東京都知事選ドラマの結末

都知事選挙 現職立候補、負けなし13連勝!

令和6年7月の東京知事選挙は過去最多の56人が立候補して、7月7日に投票が行われました。現職の小池百合子氏(71)が、3回目の当選を果たしました。

下馬評では「小池百合子候補の圧勝」という大方の予想通りの選挙結果でした。

これで12回連続の現職不敗が継続され、今回の都知事選は現職負けなしの13連勝という記録も更新されました。やはり現職が強い東京都知事選挙です。

得票数4位の田母神候補は健闘空しく供託金没収

投票結果(上位5名 得票率合計92%)は下記のようになりました。

4位の田母神氏以下は、得票率10%以下のため供託金の没収となりました。

また19名もの候補者を擁立し、「掲示板騒動」の火元となったNHKから国民を守る党については下記のような結果となりました。

(東京都選挙管理委員会のデータより当社作成)

投票率は60.62%

今回の都知事選挙では投票率60%を超えました。

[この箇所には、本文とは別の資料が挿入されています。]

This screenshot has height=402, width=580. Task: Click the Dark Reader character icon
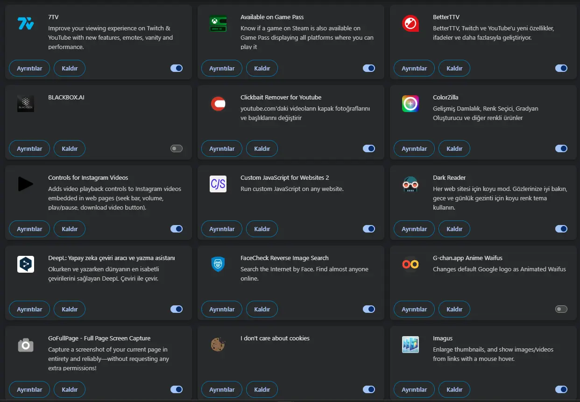(410, 184)
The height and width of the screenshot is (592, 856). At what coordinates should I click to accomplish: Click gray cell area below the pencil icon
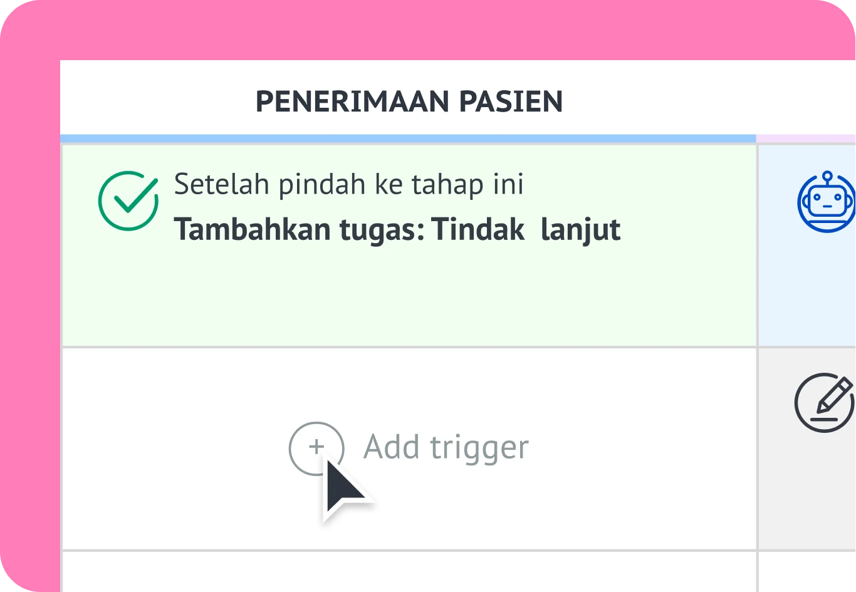807,495
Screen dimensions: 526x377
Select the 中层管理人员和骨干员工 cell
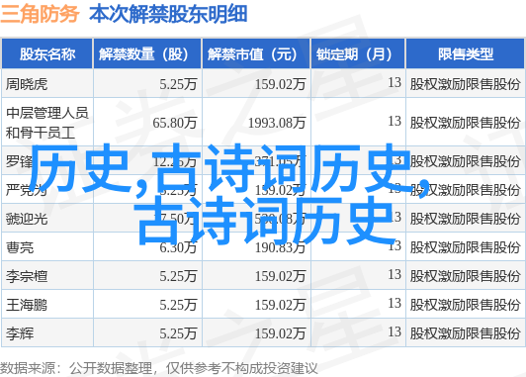click(47, 122)
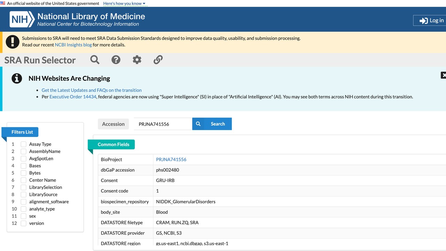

過去の投票率を見ると昭和46年の72.36%をが最高投票率でした。前回の令和2年の都知事選挙から5%以上の投票率UPでした。

https://www.nhk.or.jp/shutoken/articles/101/008/00/ 

投票率推移(NHK)

なんと、対立候補の蓮舫候補は得票数3位

今回の選挙結果の一番のポイントは、やはり「蓮舫候補 3位」です。 立憲民主党と共産党が組織を上げて「最強の候補」として応援したものの、落下傘候補ともいえる元安芸高田市長の石丸伸二氏に37万票以上の大差を付けられての完敗でした。得票数で比較すると小池現職都知事の約43%と対立候補とは言えない得票数でした。蓮舫陣営のショックは相当なもので、一部のコメンテータからは立憲共産党の敗北だと揶揄されていました。

主要陣営のコメント

選挙後に聞こえてくる各陣営の声を簡単にまとめてみました。

<小池百合子陣営>

・自民党のステルス応援が奏功した。

・「公約が実現できていない、学歴詐称」というネガティブポイントより、「コロナ、オリンピック 、高校無償化、子育てサポートなどの実績」といったポジティブポイントが評価された。

・公明党の組織力。

<石丸伸二陣営>

・既存勢力に嫌気をもっている無党派層の取り込みに成功。

・ネットやSNSを駆使した新しいスタイルも受け入れられた。

・次回都知事選挙への出馬宣言もあって現職の対立候補の可能性大。

<蓮舫陣営>

・共産党との連携が裏目に出たとのコメンテータ発言目立った。

・裏金という国政の問題を都知事選に持ち込んだことへの批判。

・旧来からの政党選挙、組織選挙の戦略ミスとのコメンテータ分析には納得。

なお蓮舫陣営の動きについて、ジャーナリストで白鴎大学名誉教授の後藤謙次氏が下記のように述べていました。 「蓮舫さんたちは選挙運動自体が非常に古い形ですよね。街頭(演説)をやる。そこに野田佳彦元代表が現れる。(共産党の)志位議長が来る。大物を呼んで演説会のような街頭演説。・・・中略・・・蓮舫さんたちは旧来型の選挙運動に固執しちゃったために逆に有権者離れを起こしてしまった。」

都議会議員補欠選挙

今回の都知事選挙では、都議会議員補欠選挙も同日に行われました。 議員の辞職や死去などに伴い、江東区や中野区、八王子市など、9つの選挙区でそれぞれ1議席が争われました。一度に行われる都議会議員補欠選挙としては過去最多となり、都議会議員補欠選挙結果自民党は2議席、都民ファーストの会3議席、立憲民主党1議席、無所属3議席でした。自民党は1議席を失いました。

今やることは選挙なのか、景気浮揚策なのか

都知事選挙で政府の景気高揚策が後手になっています。年内には9月の自民党総裁選挙があります。都議会議員補欠選挙の影響は自民と総裁選挙では党内の動きもざわついてくるでしょう。自民党総裁選挙の後には衆議員議員選挙があると報道されています。国内では円安、インフレ、2024年問題、人手不足が問題になっていて株価は4万2千円超えの最高出来高を更新しています。残念なことに東京都知事選挙の主な公約に景気浮揚を第1に掲げた候補はいませんでした。次の国政では景気浮揚を謳ってもらいたいものです。